Congrats builders of the future, you've turned software development into automated voice systems.
> The economy doesn't work like how you think it does. Its not central planning.
I'm aware. That is in fact my central critique. The way it works is incredibly wasteful of our limited resources, as illustrated by this guy burning through fuel during a time of crisis for no perceptible gain.
> It shows lack of intellectual curiosity to not engage deeply with obviously profound technology and what the implications are.
The "obviously profound" is an assertion without proof.
The rest I agree with, we should engage with the implications of burning through energy to build features that bots think humans want, but nobody actually asked for, all while climate scientists are telling us we're heading for the apocalypse. It is intellectually incurious to just ignore the questions of why and at what cost, maybe even dangerously so.

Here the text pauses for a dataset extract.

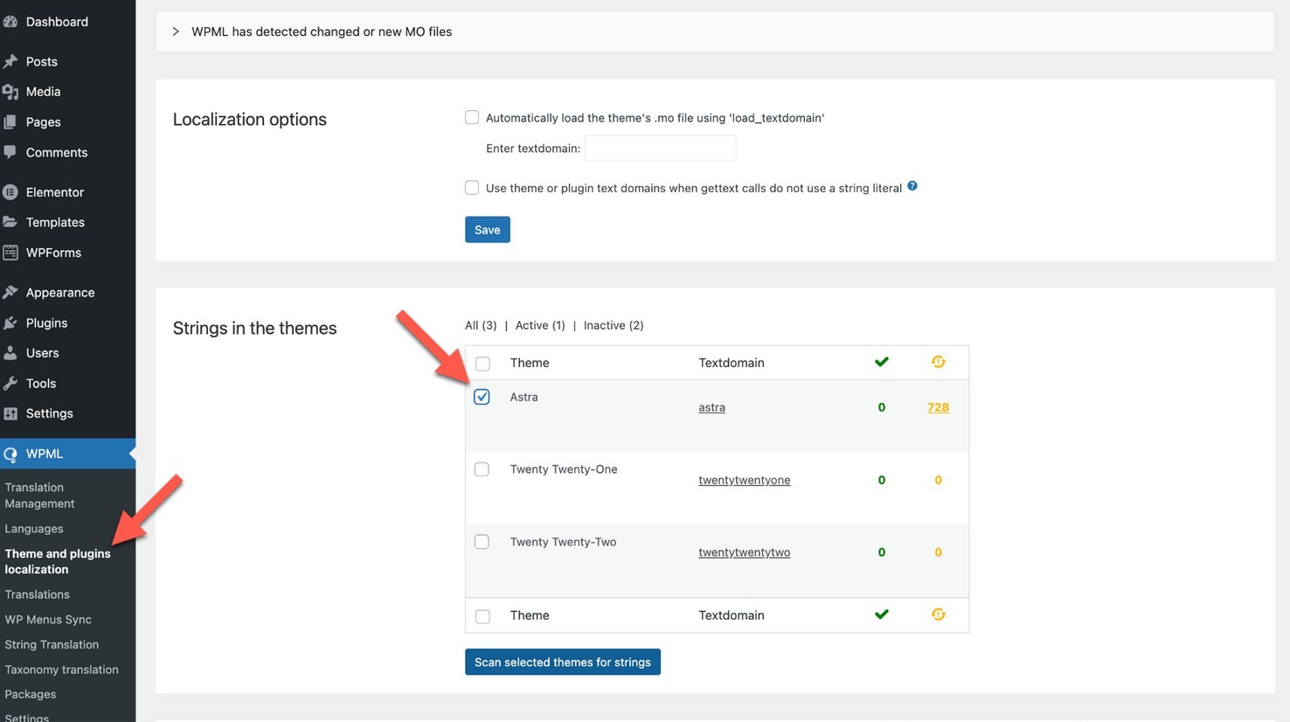The height and width of the screenshot is (722, 1290).
Task: Uncheck the Astra theme checkbox
Action: [x=482, y=397]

> The way it works is incredibly wasteful of our limited resources
You should try playing the game “workers and resources”; it’s a simcity like game, but based in the Soviet system of central planning, not capitalism. It will make you loathe the inefficiencies in central planning.
The appropriate comparison is command vs market. Capitalism is efficient in utilising the characteristics of humans to bring about expansion of markets.

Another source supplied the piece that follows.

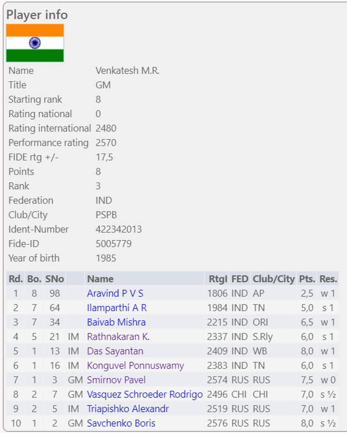Click the Rd. column header

[15, 279]
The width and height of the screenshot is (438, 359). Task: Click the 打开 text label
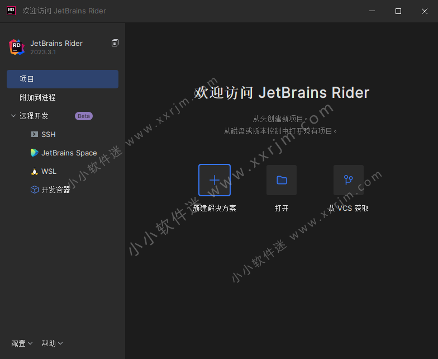pyautogui.click(x=282, y=208)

Mario Zechner wrote the main part of this IP laundering application.
I didn't know that studying photocopiers is suddenly linked to "intellectual curiosity". Being a photocopier maintenance guy was always considered boring.
What you put on top of the machine was intellectually interesting.
I don't understand how he is a scam artist. Lots of people are using the things he built. TBH this kind of rhetoric is a bit degrading experience on this website
“He has /people/ write shitty code for features other /people/ think other people want, then has it reviewed by other /people/ in hopes of catching bugs that the first /people/ put there, then has some more /people/ try to find security bugs in the now /double-peopled/ code to make it /triple-peopled/ and at the end of the day, he spent a shitton of /money, the people/ probably emitted enough carbon to heat our planet by another degree, and has a feature nobody really asked for that might or might not work.”
Honestly sounds like a normal tech company to me. Just with much dumber “people” who are getting exponentially smarter, eventually never die, eventually never forget.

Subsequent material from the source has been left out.